FIG. 22. Modified vises.

Modified Vises

The drill jigs shown in FIG. 22, along with their respective workpieces, were made by adding details to a commercially available vise.

The first jig, a, was designed to drill a locating hole in a sprocket shaft. The second jig, b, was designed to both drill one .277-in. (7.04-mm) diameter hole and drill, countersink, and tap a .3125-24 in. hole in a pivot block. The third jig, c, was designed to drill (1) No. 38 and (1) .094- in. (2.39-mm) diameter hole in a pivot pin. For positioning on the machine table, the vises are bolted to precision-ground sub-bases and located against a rail and stop pins as shown in d.


FIG. 23. Air collet fixture.


FIG. 24. Self-centering vise with false jaws.


FIG. 25. Safety drill vise.


FIG. 26. Quick divider.

Collet Fixtures

As shown in FIG. 23, collet blocks and collet fixtures mounted vertically can be used to hold workpieces for drilling, tapping, and related operations. The collet fixture shown has been mounted on a sub-base to permit long workpieces to pass through the fixture.

Self-centering Vises

The self-centering vise shown in FIG. 24 was fitted with false jaws to center and clamp a cast-iron elbow for drilling and tapping. Form fitting cast jaws perform a similar function.

Drilling accessories

The safety quick-acting drill vise shown in FIG. 25 features built-in recessed parallel jaw inserts to hold work square. A vertical V-groove in the jaw is provided to grip round workpieces.

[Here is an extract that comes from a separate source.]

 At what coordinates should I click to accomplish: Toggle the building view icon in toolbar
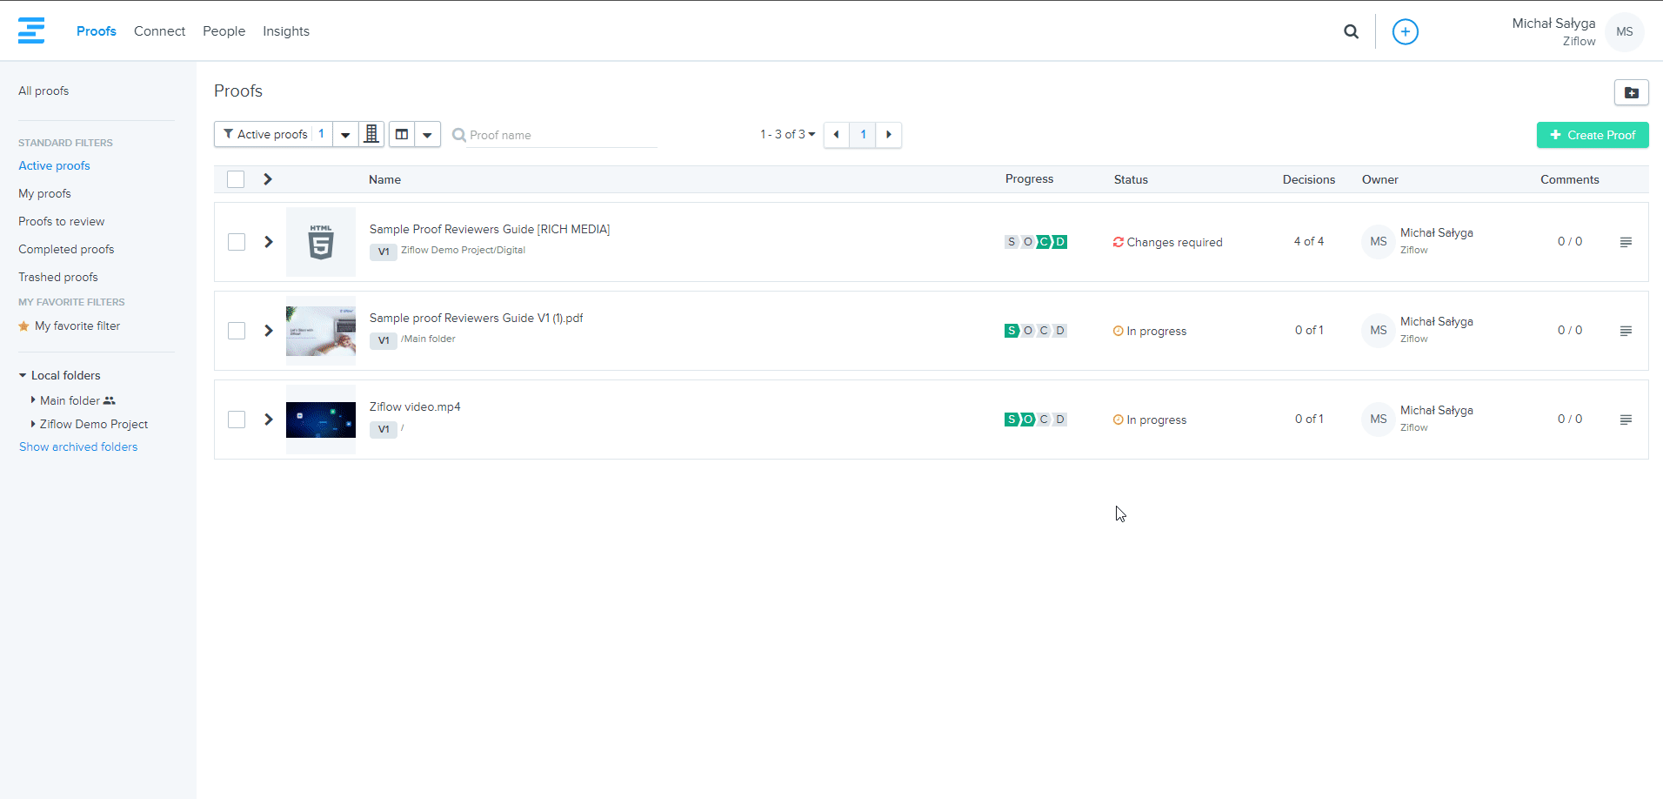tap(371, 134)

Also shown is the method of mounting the vise to a table to prevent it from spinning or breaking loose from the table. The quick-dividing device shown mounted to an angle knee in FIG. 26 can speed up the drilling of equally spaced pat terns of 2, 3, 4, 6, 8, 12, or 24 holes on a work piece's outside diameter. Or, when used without the knee, it can facilitate drilling equally spaced hole patterns on any bolt-circle diameter on the face of a workpiece.

The universal drill jig shown in FIG. 27 can be readily adapted for drilling a wide variety of workpieces. It features a solid jaw with an adjustable end stop and several movable bushing carriers, which can be oriented for different workpieces.


FIG. 27. Universal drill jig.

A mounting table for various drilling applications can be used for light drilling as well as electrical discharge machining (EDM), milling, boring, and jig grinding. The workpiece is located and held on the square ledges of the rails and a movable support block permits the fixture to be used for a wide range of workpiece sizes. The application shown in FIG. 27 is a setup for a numerically controlled (NC) drill press.

A drill press clamp can be useful for clamping a workpiece directly on the drill press table. It also can be used to guide a drill by replacing the clamp screw with a suitable drill bushing.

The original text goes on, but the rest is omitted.